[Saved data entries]
------------

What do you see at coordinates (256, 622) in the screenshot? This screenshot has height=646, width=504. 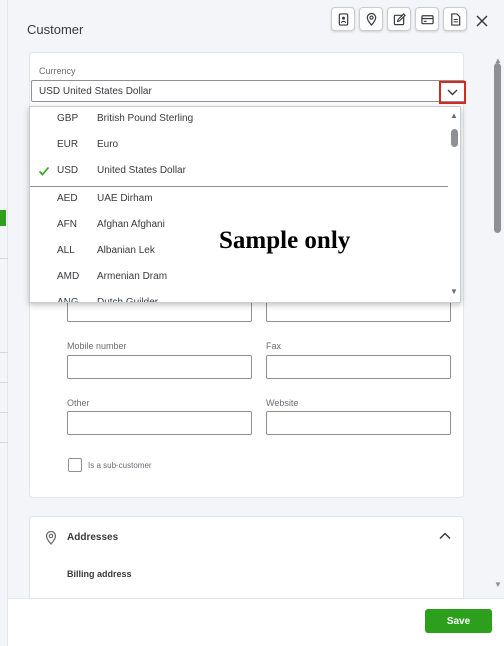 I see `panel-footer: Save` at bounding box center [256, 622].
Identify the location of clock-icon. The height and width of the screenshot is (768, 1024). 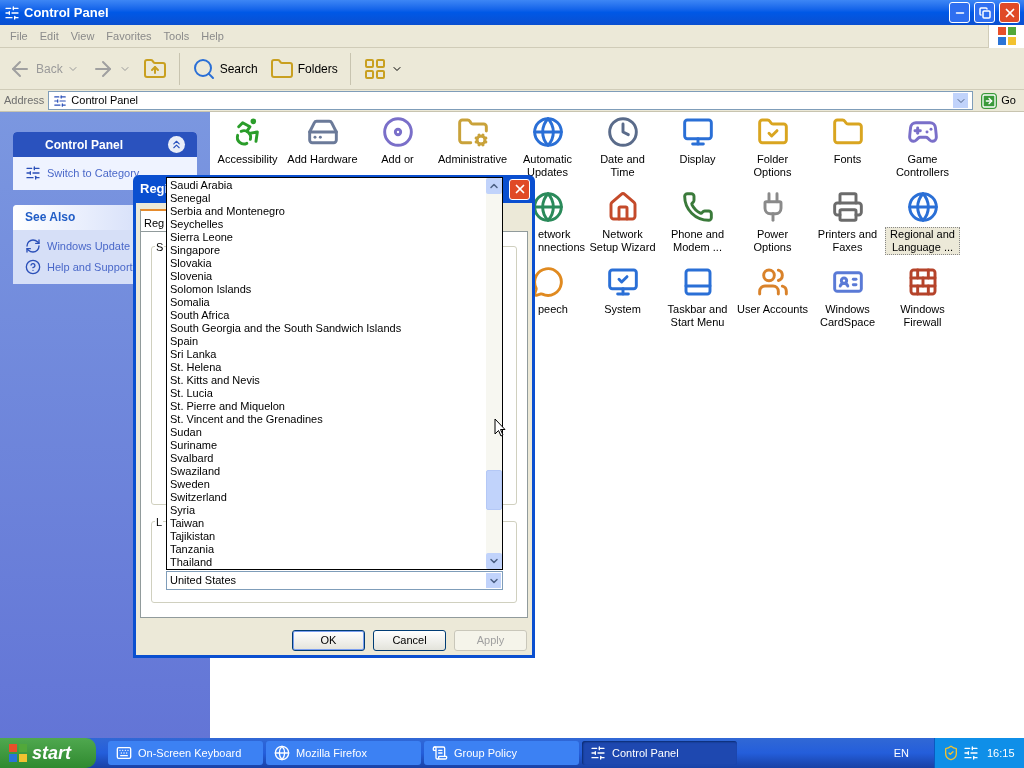
(622, 132).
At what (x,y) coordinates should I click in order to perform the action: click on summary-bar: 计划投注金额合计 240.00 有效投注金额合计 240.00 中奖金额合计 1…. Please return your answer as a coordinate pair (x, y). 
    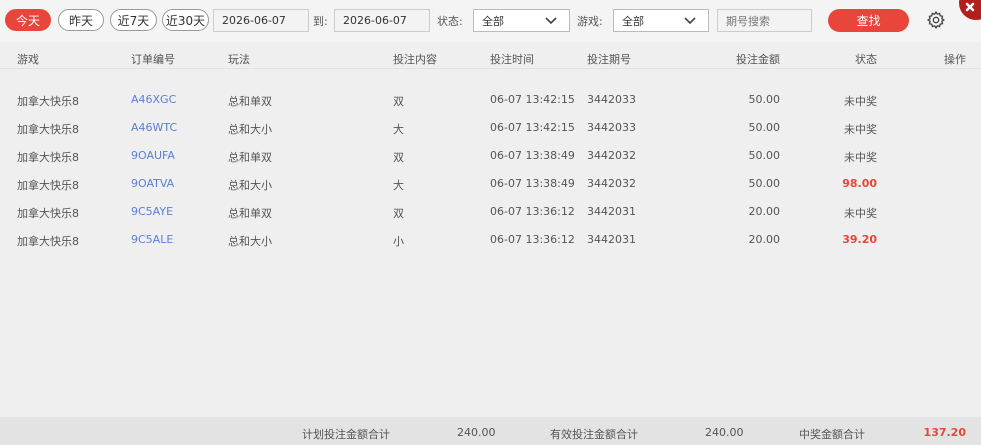
    Looking at the image, I should click on (490, 431).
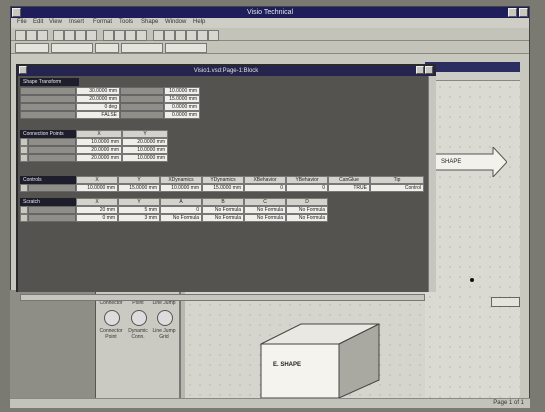  What do you see at coordinates (181, 218) in the screenshot?
I see `scratch-a-2: No Formula` at bounding box center [181, 218].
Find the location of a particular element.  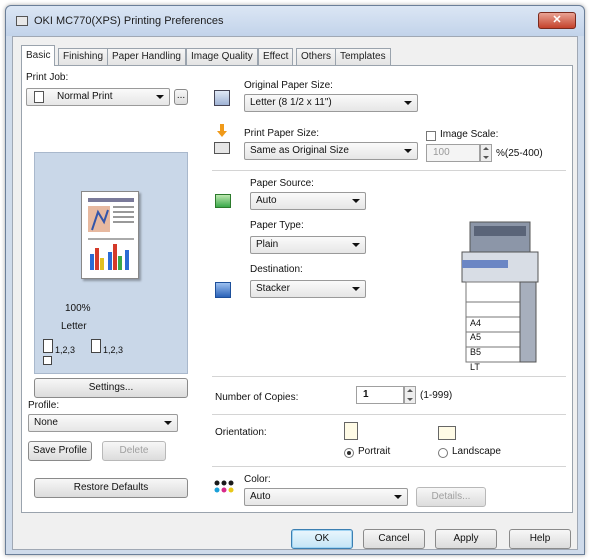

destination-select: Stacker is located at coordinates (308, 289).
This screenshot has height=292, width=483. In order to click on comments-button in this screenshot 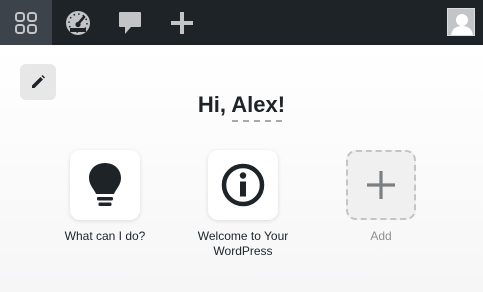, I will do `click(130, 22)`.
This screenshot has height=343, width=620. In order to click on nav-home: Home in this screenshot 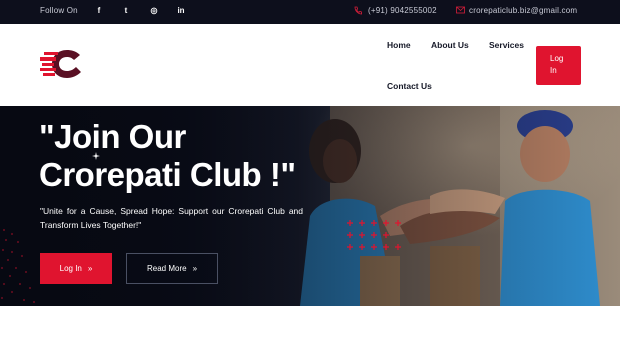, I will do `click(399, 45)`.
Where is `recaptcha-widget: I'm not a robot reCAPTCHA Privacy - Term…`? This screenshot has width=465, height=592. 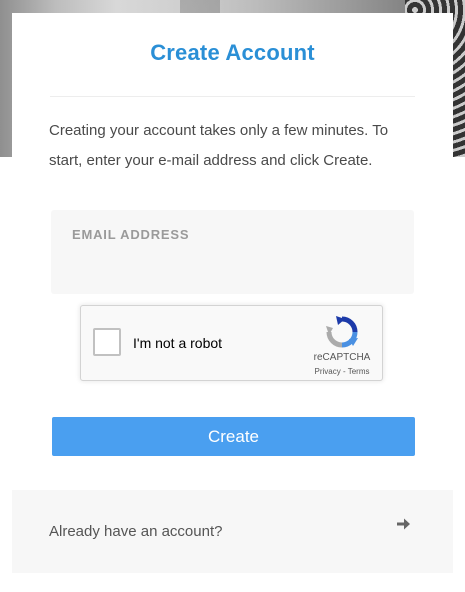 recaptcha-widget: I'm not a robot reCAPTCHA Privacy - Term… is located at coordinates (232, 343).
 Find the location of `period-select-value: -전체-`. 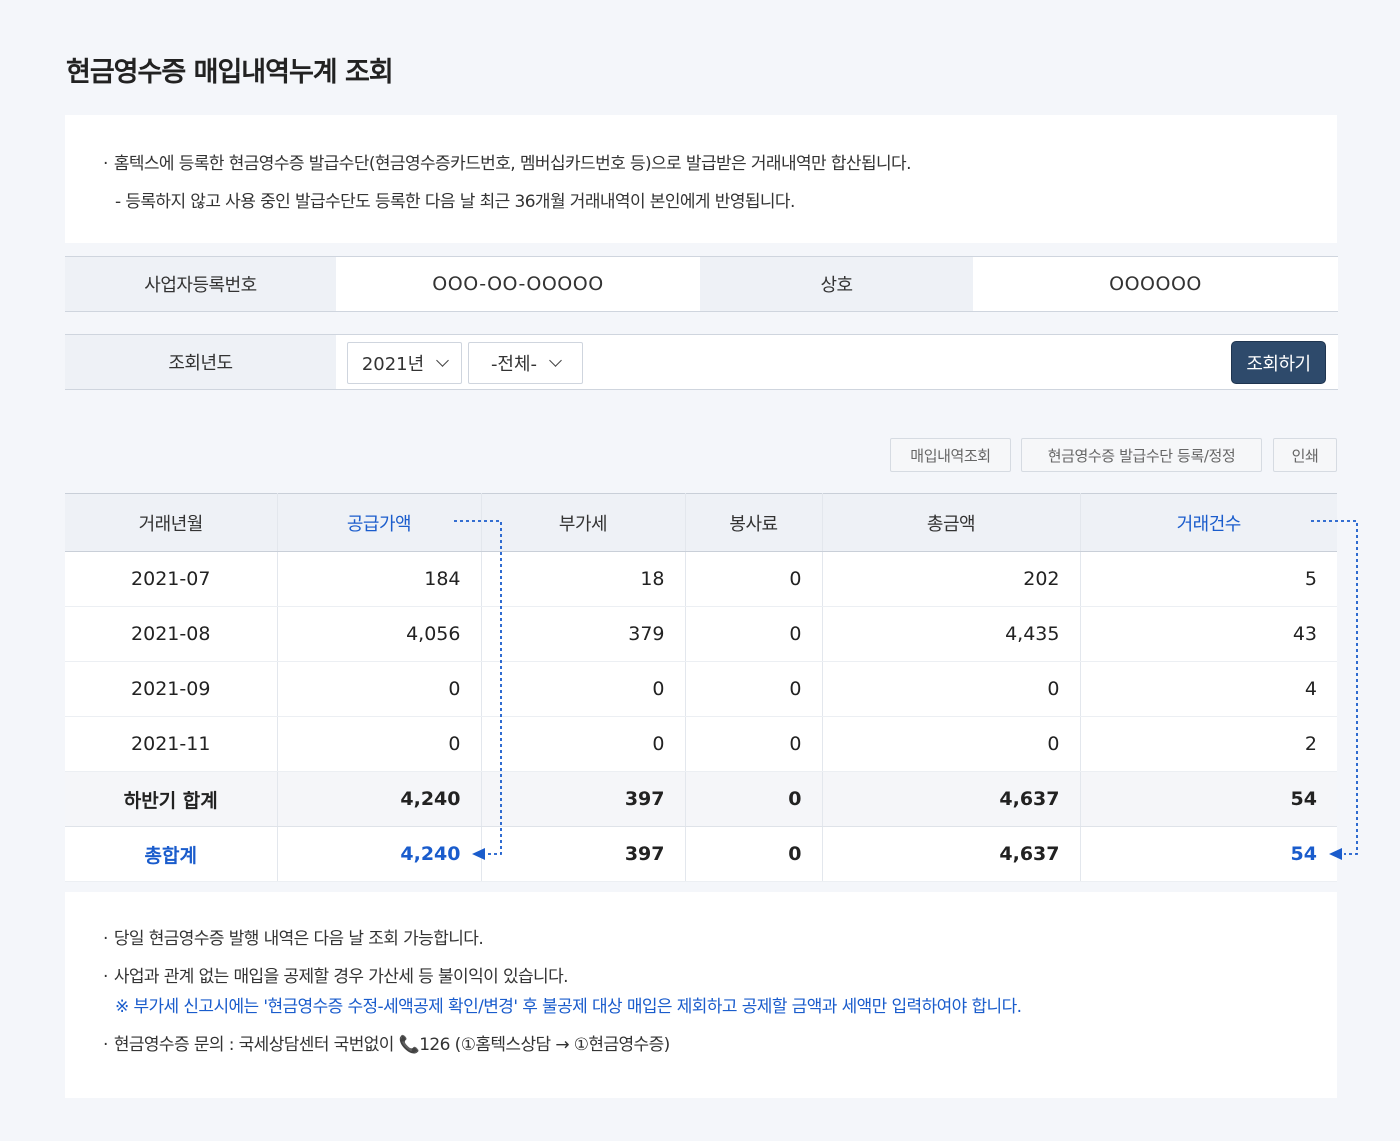

period-select-value: -전체- is located at coordinates (514, 364).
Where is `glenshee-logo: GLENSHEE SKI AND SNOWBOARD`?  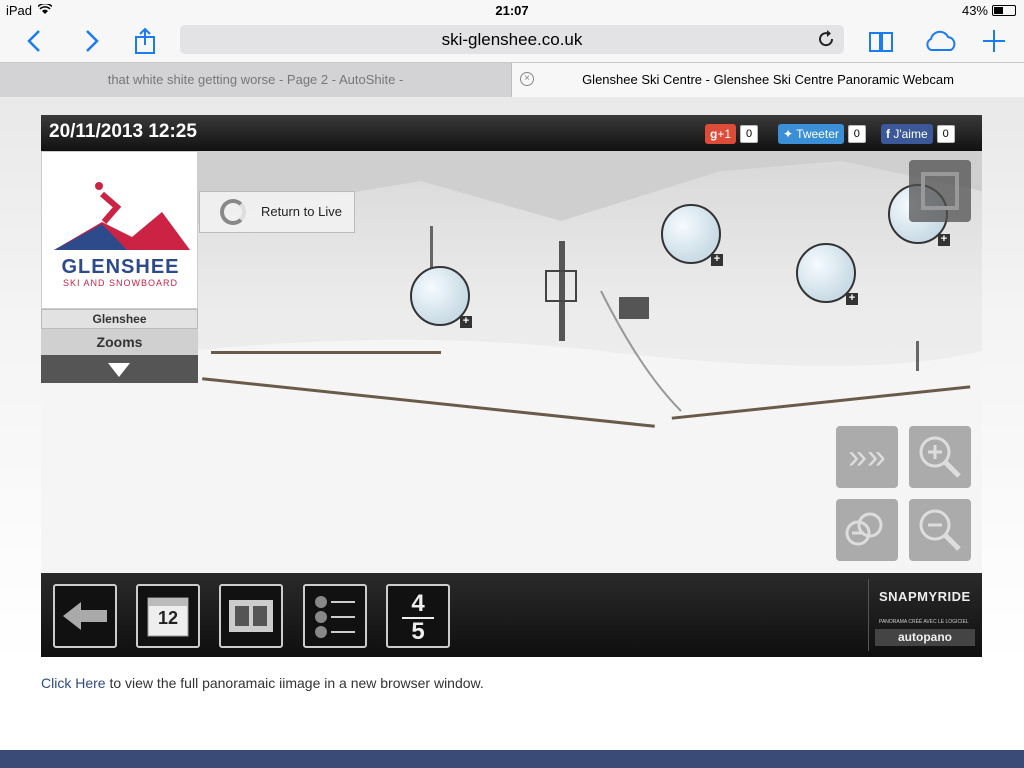
glenshee-logo: GLENSHEE SKI AND SNOWBOARD is located at coordinates (120, 230).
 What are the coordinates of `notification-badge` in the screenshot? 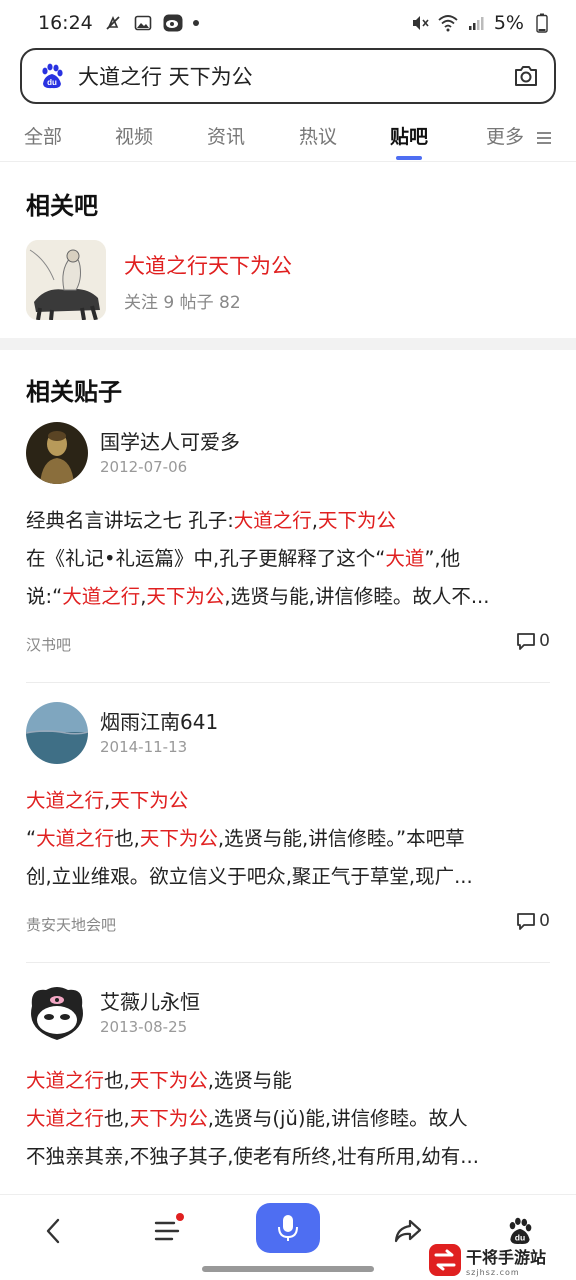 It's located at (180, 1217).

------------

Duplicate everything in the records above from the line containing "Identify the location" down to the line containing "destination-select: Stacker is", both lines included, and omit the pictures.

Identify the location of clock-icon. The height and width of the screenshot is (768, 1024). 
(622, 132).
At what (x,y) coordinates should I click in order to perform the action: click on summary-bar: 计划投注金额合计 240.00 有效投注金额合计 240.00 中奖金额合计 1…. Please return your answer as a coordinate pair (x, y). 
    Looking at the image, I should click on (490, 431).
  What do you see at coordinates (181, 218) in the screenshot?
I see `scratch-a-2: No Formula` at bounding box center [181, 218].
Find the location of a particular element.  

destination-select: Stacker is located at coordinates (308, 289).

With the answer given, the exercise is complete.